─── Фрагмент документа

Вообще живые люди (типичные типы) без затруднений выигрывают в этой книжке
повседневную войну у оригинальных оригиналов, а то, что и те и другие выдуманы,
отнюдь не сглаживает острой нашей печали.
Пересказ упрощает все, даже
канарейку на жердочке, - вот почему я хожу вокруг да около рукописи, опасливо
подступаясь к опорным ее столпам. Читайте сами - я уже не читаю, а думаю. В той
же новелле «про художника» герой говорит: «В этом мире все шиворот-навыворот...
Утром - завтрак, днем - обед, вечером - ужин. Разве это не трагедия для
мыслящего человека?» Безусловно, и еще какая! В том-то и беда, что, как всякая
трагедия, она неизлечима ничем, кроме бесплодных слез: ужин поутру так же мало способен
сделать его счастливым, как обед после полуночи или пятница по средам. В том-то
и беда, что трагедия в конце концов - все, чего ни коснешься проницательной
кистью. И если бы профессионал Сельц, покончив с этой книжкой, сменил манеру и
веру и написал что-нибудь совсем в другом образе, скажем, приплясывая или выделываясь,
насколько позволит ему вкус, я ни на минуту не сомневаюсь, что и это другое будет
трагедией: она ведь не только вне нас, она внутри, как шампур по отношению к
шашлыку, сказала бы грубая наша коллега Аманда Бат-Ола, а Сельц, как существо более
эстетичное, наверно, сравнил бы условия человеческого существования с бытием
жемчужины на нити. «Басар ва-дам», говорят сабры (буквальный перевод «плоть и
кровь» не имеет той выразительности и выглядит салонно облагороженным). «Басар
ва-дам» - вот что такое наша жизнь со всей ее метафизикой, вот суть вечного
заложничества, которое составляет основную профессию человечества, и особенно
его сознающей части.

──────

__Задание__
Продолжите фрагмент о книге Сельца, начав сразу после его последнего предложения.

─── Исходные данные

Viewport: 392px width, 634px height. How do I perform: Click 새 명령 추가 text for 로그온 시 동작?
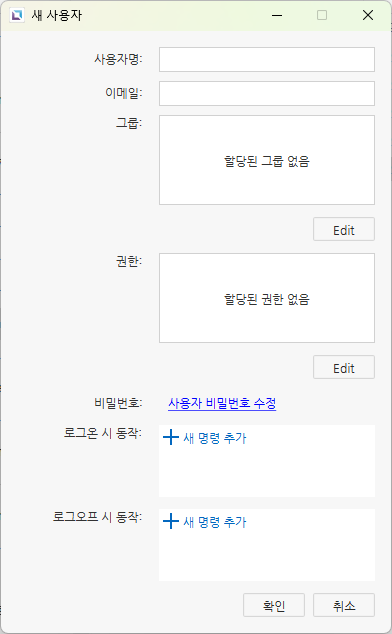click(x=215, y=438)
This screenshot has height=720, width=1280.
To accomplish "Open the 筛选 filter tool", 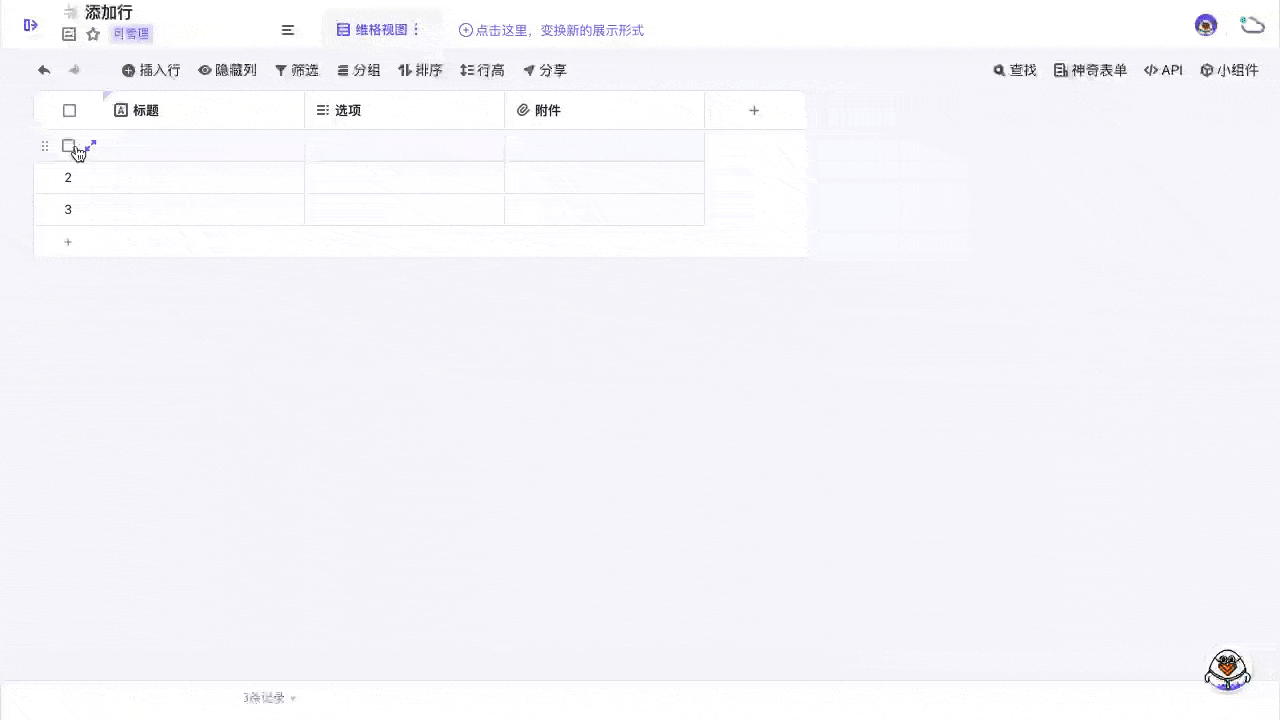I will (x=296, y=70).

──────

__Письменный ответ__
Чего только не вытворяют Сельцевы
оригиналы, пытаясь приблизиться уже не к пониманию, что - трагедия, а к
осознанию ее механизмов: один строит по всему миру китайские домики из
тростника и соломы («Когда вернется маленький божок»), другой, сноб до мозга
костей, делает своим духовным наследником манекен с проваленным носом («Преображение
сноба»), третий - просто глядит, постигая, но, как выясняется, постижение
убивает то или тех, кто постигнуты («Compelle intrare»). Это даже не ново:
когда мы говорим, что кого-то постигло несчастье, это значит, что оно его познало,
в том числе и в жестком библейском смысле. Не случайно в «Сюите для двух инвалидов
и санитара» - невыразимо трогательной и мастерски написанной истории - один из
героев, полупарализованный Дик Нир, много лет отказывается увидеть море, ибо
слишком любит его. И тут долгожданный познающий взгляд оказывается
убийственным: «необъятное жидкое пространство колыхалось перед глазами... как
огромная неодушевленная тряпка».
А что, ребята, вы не знали? Так
оно всегда и бывает.
Сельц увлекает меня не только
мыслью, но и словом, когда чуть-чуть приотпускает уздечку. Таких мест мало, и
тем они дороже. Описание раздевающейся натурщицы в «Белоснежной корове Ио» - медовая
золотая волна, медленно обваливающаяся на мужскую душу, а над ней - радужным парусом
парящий лоскут цветастого платья, «какие, в общем, давно уже не носят, разве
что в отдаленных польских деревеньках». Ах, как сладострастно обжигают здесь «польские
деревеньки»!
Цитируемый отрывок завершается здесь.